Interleukin 2-inducible T cell kinase (ITK) facilitates efficient egress of HIV-1 by coordinating Gag distribution and actin organization

Department of Medicine, Section of Infectious Diseases, Boston University School of Medicine, 650 Albany Street, EBRC 648, Boston, MA 02118, United States.

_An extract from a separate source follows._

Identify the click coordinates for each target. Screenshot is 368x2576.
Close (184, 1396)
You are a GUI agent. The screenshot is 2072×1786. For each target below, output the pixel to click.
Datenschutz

Virology (Impact Factor: 3.32). 12/2012; 436(1). DOI: 10.1016/j.virol.2012.11.015
Source: PubMed


Interleukin 2-inducible T cell kinase (ITK) influences T cell signaling by coordinating actin polymerization and polarization as well as recruitment of kinases and adapter proteins. ITK regulates multiple steps of HIV-1 replication, including virion assembly and release. Fluorescent microscopy was used to examine the functional interactions between ITK and HIV-1 Gag during viral particle release. ITK and Gag colocalized at the plasma membrane and were concentrated at sites of F-actin accumulation and membrane lipid rafts in HIV-1 infected T cells. There was polarized staining of ITK, Gag, and actin towards sites of T cell conjugates. Small molecule inhibitors of ITK disrupted F-actin capping, perturbed Gag-ITK colocalization, inhibited virus like particle release, and reduced HIV replication in primary human CD4+ T cells. These data provide insight as to how ITK influences HIV-1 replication and suggest that targeting host factors that regulate HIV-1 egress provides an innovative strategy for controlling HIV infection.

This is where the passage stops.